- Born: August 20, 1912 New York City, United States
- Died: February 13, 1999 (aged 86) New York City, United States
- Education: Columbia University (BA, LLB)
- Occupation: lawyer
- Known for: co-founder of Capital Cities Communications; chairman of the Pollock-Krasner Foundation; founder of Hall Dickler Kent Goldstein & Wood

= Gerald Dickler =

American lawyer

Gerald Dickler (August 20, 1912 – February 13, 1999) was an American lawyer who represented artists such as Georgia O'Keeffe, John Henry Faulk and Lee Krasner and was the former chairman of the Pollock-Krasner Foundation, which he helped establish. He was also a founding member of Capital Cities/ABC Inc. and founding partner of the law firm Hall, Dickler, Kent, Friedman & Wood.

== Biography ==
Dickler was born in Manhattan to immigrants from Russia and Romania and graduated from George Washington High School in 1928. He graduated from Columbia College in 1931 and obtained his law degree from Columbia Law School in 1933. After graduating from law school, he worked for the law firm of Samuel Rosenman, an advisor to Franklin D. Roosevelt, for two years before starting own practice.

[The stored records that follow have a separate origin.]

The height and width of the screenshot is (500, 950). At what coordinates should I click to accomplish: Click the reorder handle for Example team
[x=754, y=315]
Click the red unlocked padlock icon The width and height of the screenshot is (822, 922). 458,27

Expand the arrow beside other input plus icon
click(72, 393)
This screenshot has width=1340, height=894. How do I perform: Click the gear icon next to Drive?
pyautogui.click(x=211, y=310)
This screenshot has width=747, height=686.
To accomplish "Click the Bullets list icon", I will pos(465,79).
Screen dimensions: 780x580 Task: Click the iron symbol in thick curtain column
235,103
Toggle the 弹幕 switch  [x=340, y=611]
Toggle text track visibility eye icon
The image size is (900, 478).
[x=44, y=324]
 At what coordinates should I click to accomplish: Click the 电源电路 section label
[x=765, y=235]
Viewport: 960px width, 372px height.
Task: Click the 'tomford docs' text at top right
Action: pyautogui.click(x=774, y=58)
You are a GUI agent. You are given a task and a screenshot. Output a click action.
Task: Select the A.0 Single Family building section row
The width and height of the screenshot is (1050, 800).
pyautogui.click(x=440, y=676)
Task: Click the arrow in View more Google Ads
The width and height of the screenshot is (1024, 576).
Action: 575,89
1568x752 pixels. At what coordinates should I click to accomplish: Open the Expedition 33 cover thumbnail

Dickler was asked by news broadcaster and commentator H. V. Kaltenborn to help with organizing the first radio workers' union, a forerunner of the American Federation of Television and Radio Artists. He was then recommended by Kaltenborn to work for other artists, including Lowell Thomas and movie director Mike Todd in promoting the wide-screen movie format Cinerama.

In the 1950s, he co-founded Capital Cities Communications and served as its corporate secretary. The company took over ABC and became Capital Cities/ABC Inc., of which he was a board member. In 1959, he joined what is now the firm of Hall, Dickler, Kent, Friedman & Wood, from which he retired in 1989.

Dickler also helped co-found the Pollock-Krasner Foundation, under the will of Lee Krasner, widow of Jackson Pollock, and served as the foundation's chairman from 1985 until his death.

== Personal life ==
Dicker died on February 13, 1999, at Mount Sinai Medical Center at 86. He was married to Ruth Crohn Dickler, who he married while studying at Columbia's law school. His wife was active in the Citizens Housing and Planning Council of New York City and served as a board member there.

He and his wife established the Gerald and Ruth Dickler Foundation in 1996 to address education reform and issues such as literacy and equitable access to education in New York's public schools.